Netto levert de slimme stad overigens juist wel ruimte op, zegt Adriaenssens. Een vast gebruiker van deelmobiliteit is tenslotte geen eigenaar meer van meerdere eigen vervoersmiddelen. En een laadpunt kan net zo goed worden verwerkt in een lantaarnpaal, waardoor er per vierkante meter soms meerdere functies gecombineerd worden.
Integraliteit is de oplossing
Adriaenssens merkt dat gemeenten ruimtelijke inrichting in combinatie met elektrificatie en de mobiliteitstransitie, een moeilijk onderwerp vinden. Hij benadrukt dat spanningsveld: ‘Ambtenaren zijn in de breedte voorstander van elektrificatie en slimme toepassingen, zolang die de leefbaarheid vergroten. Maar ze leggen verschillende tegenstrijdige claims op de openbare ruimte. Daardoor is niet iedereen overtuigd van de manier waarop je technologische en innovatieve oplossingen inpast.’

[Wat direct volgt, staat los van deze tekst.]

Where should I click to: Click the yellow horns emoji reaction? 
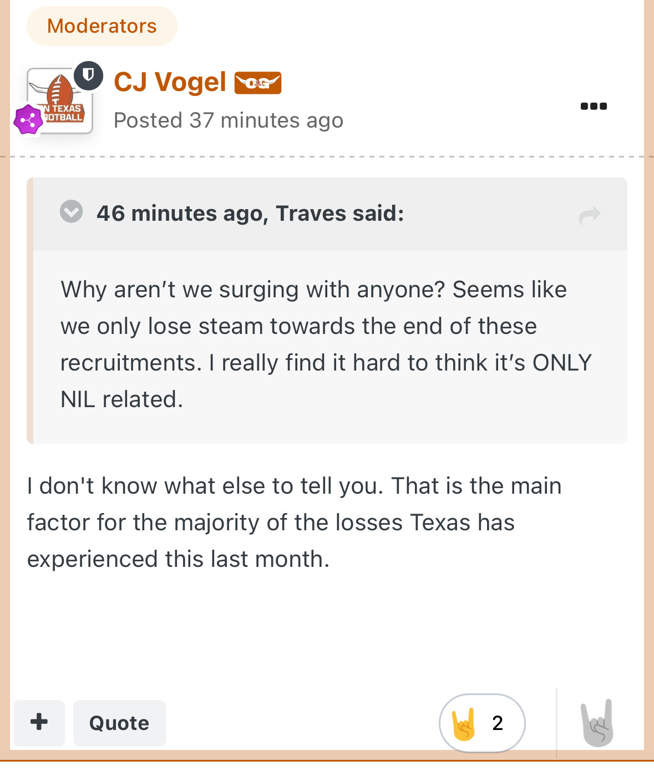(464, 723)
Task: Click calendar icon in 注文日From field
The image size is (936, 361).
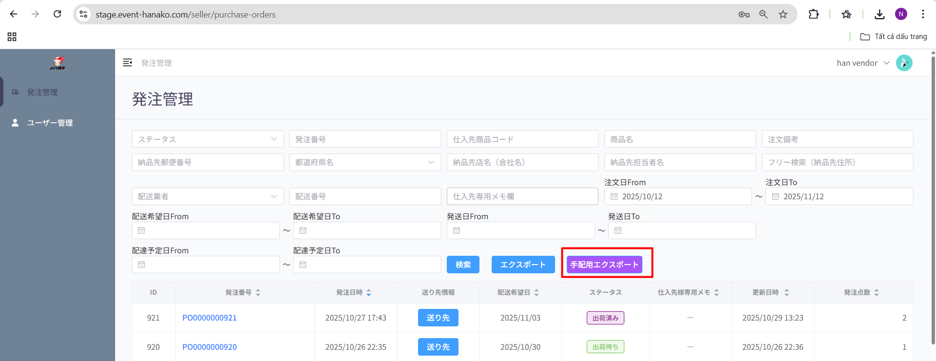Action: (614, 196)
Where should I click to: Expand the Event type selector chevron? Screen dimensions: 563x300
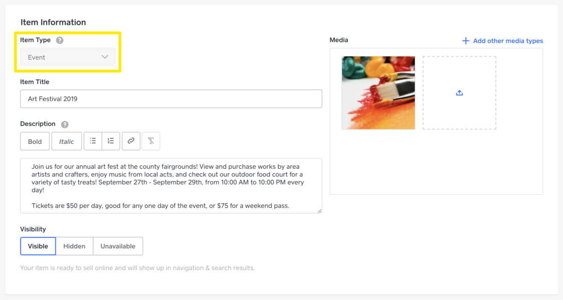coord(105,57)
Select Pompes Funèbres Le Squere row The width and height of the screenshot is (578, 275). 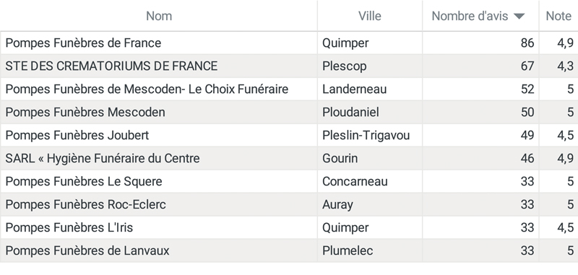coord(289,181)
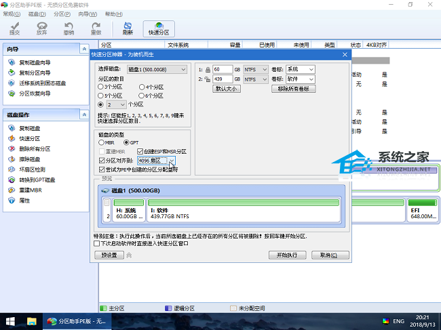The width and height of the screenshot is (441, 330).
Task: Expand the 4096 扇区 alignment dropdown
Action: (172, 161)
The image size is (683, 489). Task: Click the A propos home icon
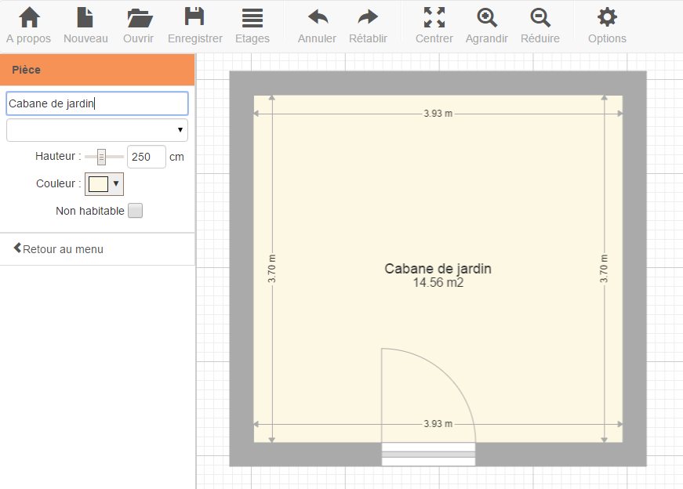[x=30, y=19]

‘Welke doelen stel je als gemeente voor je ruimtelijke invulling? En waar geef je ruimte aan deze toepassingen?’, voegt Arjen Hof, CTO bij WeCity, toe. ‘De inrichting van de stad begint altijd bij wie het gebruikt en waarom. Zo kan je bepalen waar je iets neerzet en hoe. Het voordeel van digitalisering is dat gemeenten de locatie ervan steeds beter kunnen onderbouwen met data in plaats van op gevoel.’
Adriaenssens en Hof opperen daarnaast dat er zoveel mogelijk gebruik gemaakt moet worden van bestaande infrastructuur, veelal bestemd voor mobiliteit. Een voorbeeld is het E-lympic Mobility Hub op het Stadionplein in Amsterdam-Zuid. Op de plek van een benzinestation komt straks een verzamelplek voor elektrisch vervoer. Ook in de buurt van het Olympisch Stadion, zoals bij de ondergrondse parkeergarage of de metrohalte er vlakbij, zijn mogelijkheden om bestaande infrastructuur te benutten zonder extra ruimte in te nemen voor andere functies.
Hof en Adriaenssens zien dat de ruimtelijke indeling met de komst van veel slimme concepten, extra ingewikkeld is geworden en over grenzen van gemeentelijke afdelingen en organisaties heen gaat.
‘Als je een lichtmast voor meerdere doelen wilt gebruiken, vergt dat afstemming tussen de beheerafdeling van de gemeente, de verkeersafdeling en de milieuafdeling. Ook het energiebedrijf en de glasvezelexploitant spelen hierin een rol', zegt Hof. Doordat de hoge eenmalige kosten voor innovatieve concepten en hun langjarige baten over meerdere partijen verdeeld zijn, maakt dit het slim plaatsen ervan extra belangrijk.
Slim, niet leidend
Wel voegt Hof eraan toe dat de ‘slimme stad’ niet hoeft te betekenen dat de digitale of innovatieve oplossing leidend is. Zij moet vooral ondersteunen. Soms is een digitale oplossing als een sensor nodig, soms kan een ouderwetse fysieke ingreep als een grastegel de stad al duurzamer maken. Ook voor duurzame mobiliteit geldt dit gegeven. Hof: ‘Hoe vergelijk je die oplossingen? Met de groeiende digitalisering is het er niet eenvoudiger op geworden. Het digitale component voegt een extra laag toe aan het werkveld van planologen en stedenbouwkundigen.’
Adriaenssens en Hof zien ambtenaren en planologen in veel steden al met een andere bril kijken naar innovatieve toepassingen. Innovatieve, maar ruimte innemende diensten winnen het steeds minder van procesmatige slimmigheden. Adriaenssens: Je ziet steeds meer dat de slimme stad en haar technologie onzichtbaar moeten zijn: feilloze logistiek, het aantal verkeersdoden naar nul en gezondere inwoners. Daar moet de slimme stad om draaien.’